> _STUDY TEXT_
"""
When young, Theodosia Hawkins-Magill was painted by both Reynolds and Gainsborough, both paintings are now held by the Ulster Museum.

== Marriage and family ==
On 29 August 1765 Theodosia Hawkins-Magill married John Meade (21 April 1744 – 19 October 1800, St. Stephen's Green, Dublin), son and heir of Sir Richard Meade, 3rd Baronet, of Ballintober, Co. Cork, by Catherine, daughter of Henry Prittie, of Kilboy, Co. Tipperary. She was then known as Theodosia Meade.

Her husband was Member of Parliament for Banagher between 1764–66. On 17 November 1766 as Sir John Meade, 4th Baronet, he was created Baron Gillford, of the manor of Gillford, Co. Down, and Viscount Clanwilliam, of Co. Tipperary. Nearly a decade later, on 20 July 1776 he became Earl of Clanwilliam; all in the peerage of Ireland. This gave Theodosia the title of Countess of Clanwilliam, and was called Lady Clanwilliam.
"""
> _EXERCISE DIRECTIONS_
Reproduce the passage about Theodosia Hawkins-Magill word for word from "When young, Theodosia" to "as Theodosia Meade.".

> _STUDY MATERIAL_
"""
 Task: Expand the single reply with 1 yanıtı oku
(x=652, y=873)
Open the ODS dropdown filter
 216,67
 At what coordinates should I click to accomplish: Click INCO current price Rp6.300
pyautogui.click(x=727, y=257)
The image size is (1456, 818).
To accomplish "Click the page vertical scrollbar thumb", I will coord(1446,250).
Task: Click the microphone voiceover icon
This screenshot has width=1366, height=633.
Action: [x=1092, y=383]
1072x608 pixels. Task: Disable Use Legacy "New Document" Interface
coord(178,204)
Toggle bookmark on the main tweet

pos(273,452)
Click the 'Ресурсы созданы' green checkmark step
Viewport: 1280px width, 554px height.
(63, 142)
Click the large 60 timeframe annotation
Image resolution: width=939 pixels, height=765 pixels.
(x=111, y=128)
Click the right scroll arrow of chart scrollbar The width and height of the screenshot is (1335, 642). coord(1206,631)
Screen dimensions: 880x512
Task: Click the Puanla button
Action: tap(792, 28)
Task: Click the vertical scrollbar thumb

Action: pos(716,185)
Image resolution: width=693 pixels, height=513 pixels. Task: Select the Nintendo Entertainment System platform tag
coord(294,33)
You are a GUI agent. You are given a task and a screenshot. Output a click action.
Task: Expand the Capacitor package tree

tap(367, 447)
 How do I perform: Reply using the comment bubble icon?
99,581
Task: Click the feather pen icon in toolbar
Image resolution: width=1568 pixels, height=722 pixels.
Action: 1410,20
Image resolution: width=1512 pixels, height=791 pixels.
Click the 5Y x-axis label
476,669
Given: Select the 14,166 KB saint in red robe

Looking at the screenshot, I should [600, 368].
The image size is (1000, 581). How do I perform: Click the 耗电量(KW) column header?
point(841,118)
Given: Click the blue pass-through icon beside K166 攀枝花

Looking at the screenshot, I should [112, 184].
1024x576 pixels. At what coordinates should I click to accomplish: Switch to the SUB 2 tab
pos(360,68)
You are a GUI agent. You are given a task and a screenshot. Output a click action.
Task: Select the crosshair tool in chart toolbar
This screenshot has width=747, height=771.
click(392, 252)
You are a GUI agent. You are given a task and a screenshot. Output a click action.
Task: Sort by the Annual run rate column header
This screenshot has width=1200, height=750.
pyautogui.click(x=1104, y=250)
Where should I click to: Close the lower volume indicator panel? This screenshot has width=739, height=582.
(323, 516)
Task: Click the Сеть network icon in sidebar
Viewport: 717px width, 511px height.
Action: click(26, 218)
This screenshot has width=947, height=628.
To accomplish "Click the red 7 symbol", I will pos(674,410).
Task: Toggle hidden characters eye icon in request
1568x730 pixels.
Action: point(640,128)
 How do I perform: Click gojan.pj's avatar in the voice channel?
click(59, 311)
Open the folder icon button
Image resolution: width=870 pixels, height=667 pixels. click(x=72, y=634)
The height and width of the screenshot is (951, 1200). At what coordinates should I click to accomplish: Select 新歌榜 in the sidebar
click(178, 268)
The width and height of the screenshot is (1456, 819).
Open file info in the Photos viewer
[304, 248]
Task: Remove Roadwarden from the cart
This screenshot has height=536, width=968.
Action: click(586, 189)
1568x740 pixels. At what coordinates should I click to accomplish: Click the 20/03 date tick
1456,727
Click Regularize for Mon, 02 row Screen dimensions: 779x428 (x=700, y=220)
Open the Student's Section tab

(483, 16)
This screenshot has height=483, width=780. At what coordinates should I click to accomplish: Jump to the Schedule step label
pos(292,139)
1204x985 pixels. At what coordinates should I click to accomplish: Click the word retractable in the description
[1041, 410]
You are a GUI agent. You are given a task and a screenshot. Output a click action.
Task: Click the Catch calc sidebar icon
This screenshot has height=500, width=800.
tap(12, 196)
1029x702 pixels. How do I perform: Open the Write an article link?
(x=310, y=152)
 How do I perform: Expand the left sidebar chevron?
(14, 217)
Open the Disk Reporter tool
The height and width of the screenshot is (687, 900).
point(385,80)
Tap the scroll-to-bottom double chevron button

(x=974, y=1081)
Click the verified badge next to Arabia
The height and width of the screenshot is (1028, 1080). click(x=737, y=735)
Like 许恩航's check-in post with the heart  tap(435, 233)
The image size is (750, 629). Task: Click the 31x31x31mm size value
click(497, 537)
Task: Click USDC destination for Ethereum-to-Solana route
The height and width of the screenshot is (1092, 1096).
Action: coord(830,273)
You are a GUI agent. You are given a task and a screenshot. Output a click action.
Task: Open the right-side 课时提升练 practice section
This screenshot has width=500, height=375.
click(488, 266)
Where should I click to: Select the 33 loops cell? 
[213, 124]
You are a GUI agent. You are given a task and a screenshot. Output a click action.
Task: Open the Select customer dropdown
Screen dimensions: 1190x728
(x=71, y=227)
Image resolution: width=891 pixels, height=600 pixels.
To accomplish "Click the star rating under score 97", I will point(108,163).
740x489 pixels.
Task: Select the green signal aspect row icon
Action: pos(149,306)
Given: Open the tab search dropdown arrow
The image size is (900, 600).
"""
> _RESPONSE_
When young, Theodosia Hawkins-Magill was painted by both Reynolds and Gainsborough, both paintings are now held by the Ulster Museum.

== Marriage and family ==
On 29 August 1765 Theodosia Hawkins-Magill married John Meade (21 April 1744 – 19 October 1800, St. Stephen's Green, Dublin), son and heir of Sir Richard Meade, 3rd Baronet, of Ballintober, Co. Cork, by Catherine, daughter of Henry Prittie, of Kilboy, Co. Tipperary. She was then known as Theodosia Meade.